O inquérito sobre o acidente seguiu os trâmites formais, sem indícios de sabotagem. O problema é que o Brasil já não acredita mais em coincidências quando se trata de seus bastidores de poder. As teorias — e Teori, ironicamente, virou um “teorema nacional” — surgiram com voracidade. Do combustível adulterado a uma sabotagem calculada, o país pareceu incapaz de aceitar que uma figura tão crucial pudesse ter morrido de forma tão banal. Quando o improvável serve ao interesse de tantos, o acaso perde a inocência.
Um silêncio que diz muito
A morte de Teori foi o ponto final de uma era de relativa fé institucional. Até aquele janeiro, ainda se acreditava que a Lava Jato pudesse reconfigurar o pacto de impunidade nacional. Teori, com seu perfil técnico e avesso a holofotes, simbolizava a ideia de que o Supremo ainda tinha juízes capazes de resistir à pressão das ruas, dos partidos e das corporações. Sua morte abriu espaço para o rearranjo dos tabuleiros: Edson Fachin herdou a relatoria, o governo reorganizou-se, e o establishment respirou com alívio discreto.

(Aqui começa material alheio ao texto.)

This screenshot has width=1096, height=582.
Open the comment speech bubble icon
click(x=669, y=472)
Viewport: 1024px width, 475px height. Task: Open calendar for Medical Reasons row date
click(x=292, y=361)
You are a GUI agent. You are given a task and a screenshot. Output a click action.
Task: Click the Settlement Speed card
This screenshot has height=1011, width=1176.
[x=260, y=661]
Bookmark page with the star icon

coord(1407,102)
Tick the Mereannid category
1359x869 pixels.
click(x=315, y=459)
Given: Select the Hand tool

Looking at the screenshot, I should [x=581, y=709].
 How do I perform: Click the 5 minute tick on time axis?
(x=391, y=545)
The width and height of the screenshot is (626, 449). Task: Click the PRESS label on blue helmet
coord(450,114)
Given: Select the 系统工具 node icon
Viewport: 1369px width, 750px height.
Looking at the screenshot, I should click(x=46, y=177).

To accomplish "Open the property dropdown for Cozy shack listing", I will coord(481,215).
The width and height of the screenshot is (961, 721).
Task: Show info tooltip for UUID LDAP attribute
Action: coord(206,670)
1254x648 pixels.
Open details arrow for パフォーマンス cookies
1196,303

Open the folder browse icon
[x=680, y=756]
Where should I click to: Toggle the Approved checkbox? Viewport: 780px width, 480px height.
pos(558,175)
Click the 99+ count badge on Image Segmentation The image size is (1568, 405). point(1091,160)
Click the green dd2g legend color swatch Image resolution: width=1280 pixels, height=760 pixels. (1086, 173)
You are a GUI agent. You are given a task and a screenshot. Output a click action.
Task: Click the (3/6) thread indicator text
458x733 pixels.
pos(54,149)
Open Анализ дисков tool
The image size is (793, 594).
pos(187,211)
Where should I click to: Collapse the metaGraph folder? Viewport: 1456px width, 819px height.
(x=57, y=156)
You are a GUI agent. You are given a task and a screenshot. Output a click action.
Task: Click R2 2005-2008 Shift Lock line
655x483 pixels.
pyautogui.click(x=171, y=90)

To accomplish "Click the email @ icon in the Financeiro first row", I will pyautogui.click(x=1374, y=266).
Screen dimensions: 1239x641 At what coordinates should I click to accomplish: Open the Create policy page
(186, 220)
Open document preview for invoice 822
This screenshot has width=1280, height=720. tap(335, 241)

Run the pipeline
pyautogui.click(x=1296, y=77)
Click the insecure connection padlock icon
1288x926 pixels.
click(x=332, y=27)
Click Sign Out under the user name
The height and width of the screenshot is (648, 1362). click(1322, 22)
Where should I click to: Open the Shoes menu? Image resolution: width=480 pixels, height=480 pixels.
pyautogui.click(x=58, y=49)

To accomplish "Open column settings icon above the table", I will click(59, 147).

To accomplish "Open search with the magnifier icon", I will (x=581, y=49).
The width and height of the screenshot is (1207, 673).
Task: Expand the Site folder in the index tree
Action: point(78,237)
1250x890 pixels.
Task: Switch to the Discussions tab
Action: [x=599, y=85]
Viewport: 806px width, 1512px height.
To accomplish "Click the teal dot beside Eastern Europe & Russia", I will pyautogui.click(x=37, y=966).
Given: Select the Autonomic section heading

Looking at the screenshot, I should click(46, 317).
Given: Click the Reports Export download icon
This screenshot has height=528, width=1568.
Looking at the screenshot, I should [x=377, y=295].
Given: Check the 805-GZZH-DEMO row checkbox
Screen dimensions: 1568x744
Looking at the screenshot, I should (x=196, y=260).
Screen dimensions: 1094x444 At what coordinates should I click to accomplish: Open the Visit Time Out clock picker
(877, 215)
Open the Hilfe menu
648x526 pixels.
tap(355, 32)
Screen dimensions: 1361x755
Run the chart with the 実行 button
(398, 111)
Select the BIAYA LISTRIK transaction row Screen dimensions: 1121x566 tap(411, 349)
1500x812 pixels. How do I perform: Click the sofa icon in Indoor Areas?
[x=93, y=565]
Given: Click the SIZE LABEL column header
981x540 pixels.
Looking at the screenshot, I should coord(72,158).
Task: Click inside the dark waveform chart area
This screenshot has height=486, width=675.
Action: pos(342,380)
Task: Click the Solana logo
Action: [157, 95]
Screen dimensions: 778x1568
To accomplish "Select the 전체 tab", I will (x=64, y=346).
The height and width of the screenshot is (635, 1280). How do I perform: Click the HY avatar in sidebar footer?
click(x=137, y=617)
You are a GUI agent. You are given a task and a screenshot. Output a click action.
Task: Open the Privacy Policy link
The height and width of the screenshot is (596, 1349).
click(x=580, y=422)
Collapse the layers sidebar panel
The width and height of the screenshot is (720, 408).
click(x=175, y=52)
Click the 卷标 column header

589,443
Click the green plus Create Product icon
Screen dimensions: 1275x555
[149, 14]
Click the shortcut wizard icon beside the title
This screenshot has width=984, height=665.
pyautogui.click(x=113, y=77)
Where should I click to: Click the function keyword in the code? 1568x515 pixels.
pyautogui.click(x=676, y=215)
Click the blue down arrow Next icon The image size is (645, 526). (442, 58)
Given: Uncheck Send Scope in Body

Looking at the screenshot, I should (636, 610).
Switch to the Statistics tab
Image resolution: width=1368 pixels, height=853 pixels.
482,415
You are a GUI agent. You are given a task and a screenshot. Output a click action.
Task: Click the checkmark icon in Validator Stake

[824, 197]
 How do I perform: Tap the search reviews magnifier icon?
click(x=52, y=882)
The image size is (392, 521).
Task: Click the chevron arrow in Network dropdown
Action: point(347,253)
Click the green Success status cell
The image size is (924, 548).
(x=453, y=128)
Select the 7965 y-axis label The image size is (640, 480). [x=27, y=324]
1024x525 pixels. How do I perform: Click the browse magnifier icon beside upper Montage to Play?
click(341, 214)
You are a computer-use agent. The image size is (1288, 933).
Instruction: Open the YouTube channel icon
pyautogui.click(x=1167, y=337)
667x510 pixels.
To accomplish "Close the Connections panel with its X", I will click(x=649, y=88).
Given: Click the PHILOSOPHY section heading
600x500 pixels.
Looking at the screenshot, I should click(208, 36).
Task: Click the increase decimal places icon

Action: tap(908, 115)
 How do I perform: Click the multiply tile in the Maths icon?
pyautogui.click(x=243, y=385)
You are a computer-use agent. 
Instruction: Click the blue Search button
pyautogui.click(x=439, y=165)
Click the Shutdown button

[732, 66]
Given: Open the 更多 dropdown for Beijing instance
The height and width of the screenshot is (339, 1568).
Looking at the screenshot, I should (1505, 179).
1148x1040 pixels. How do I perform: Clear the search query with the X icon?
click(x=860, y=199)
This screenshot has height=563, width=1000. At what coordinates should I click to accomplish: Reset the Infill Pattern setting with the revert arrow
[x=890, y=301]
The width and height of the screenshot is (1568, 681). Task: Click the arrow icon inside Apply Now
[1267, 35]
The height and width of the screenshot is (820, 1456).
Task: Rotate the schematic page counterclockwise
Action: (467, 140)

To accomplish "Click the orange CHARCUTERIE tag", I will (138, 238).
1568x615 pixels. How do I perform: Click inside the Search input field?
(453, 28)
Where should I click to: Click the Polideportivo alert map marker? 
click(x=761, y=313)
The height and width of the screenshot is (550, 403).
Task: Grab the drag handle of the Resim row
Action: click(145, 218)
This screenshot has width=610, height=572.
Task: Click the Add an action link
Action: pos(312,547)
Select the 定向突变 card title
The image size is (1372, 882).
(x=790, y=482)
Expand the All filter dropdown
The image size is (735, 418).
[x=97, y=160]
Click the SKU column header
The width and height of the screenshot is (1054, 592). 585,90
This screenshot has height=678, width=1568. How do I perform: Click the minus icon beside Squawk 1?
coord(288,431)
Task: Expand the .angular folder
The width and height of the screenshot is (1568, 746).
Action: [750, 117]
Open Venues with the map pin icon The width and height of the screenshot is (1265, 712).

Desde então, o Brasil aprendeu a esquecer rápido. Nenhum documentário, nenhuma CPI, nenhum livro robusto tentou realmente revisitar o caso. O país preferiu deixar Teori descansar — ou melhor, dizendo, permanecer enterrado também em nossa memória cívica. Como se a dúvida incomodasse mais do que a verdade. Afinal, é mais fácil seguir adiante quando os mortos não fazem perguntas.
A tragédia, no entanto, não foi apenas pessoal. Ela simbolizou a vulnerabilidade das instituições quando orbitam perto demais do poder real. Teori era o juiz que, com uma canetada, poderia decidir o destino de presidentes, senadores e bilionários. Sua morte, mesmo acidental, revelou o quanto dependíamos de um único homem para sustentar o equilíbrio de uma operação que se vendia como “sistêmica”. E quando a engrenagem depende de uma peça só, basta uma queda — literal ou simbólica — para o sistema inteiro fraquejar.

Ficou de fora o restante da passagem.